The goal of this contribution is to build a source code resolver that reliably maps a PURL to a source code repository and, ideally, to the exact revision matching the package version.
This involves several steps. First, existing databases and services that map packages to source code locations should be evaluated (e.g. ClearlyDefined, Software Heritage, deps.dev). Second, heuristic strategies should be developed to discover source code locations from other metadata fields such as the homepage, bug tracker, or VCS URLs provided by the registry. Finally, once a repository is identified, the resolver should use Git or GitHub APIs to find tags that match the PURL version, pinpointing the concrete revision for analysis.
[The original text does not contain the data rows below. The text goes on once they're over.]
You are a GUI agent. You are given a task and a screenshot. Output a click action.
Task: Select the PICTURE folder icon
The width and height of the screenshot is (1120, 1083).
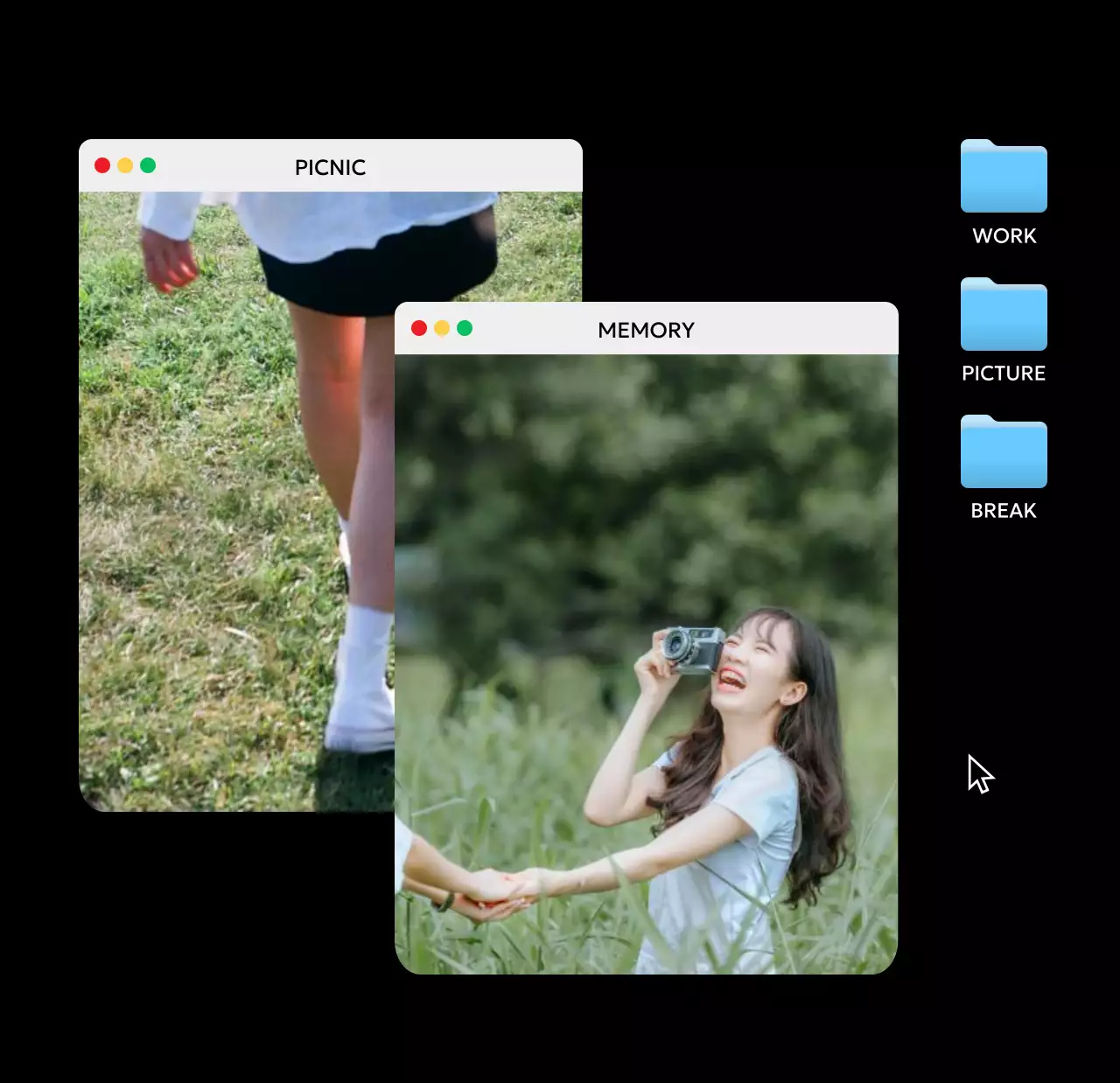tap(1004, 315)
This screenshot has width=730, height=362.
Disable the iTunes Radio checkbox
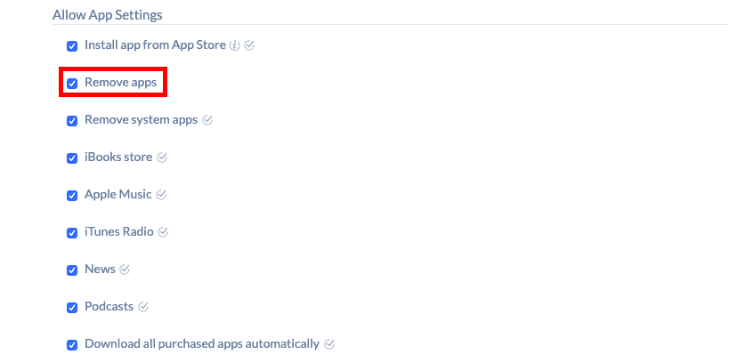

The implementation should be designed as a pipeline of resolution strategies, ordered by reliability, so that results from authoritative databases are preferred over heuristic approaches. Where possible, resolution results from previous versions of the same package should be reused, since the source repository typically remains the same across versions.
Expected Tasks
- Research and evaluate existing PURL-to-source-code databases
- Create detailed GitHub issues for this work
- Define an implementation timeline in the GitHub Project Roadmap
- Implement the solution and adapt your plan if necessary
- Write a brief project report (1-2 pages max)
Technologies
You should be familiar with the following programming languages:
- Java
You should be familiar with the following frameworks/libraries:
- Spring Boot
Knowing the following concepts will be helpful:
- Package URL (PURL) specification
- Package registries (npm, Maven Central, PyPI, etc.)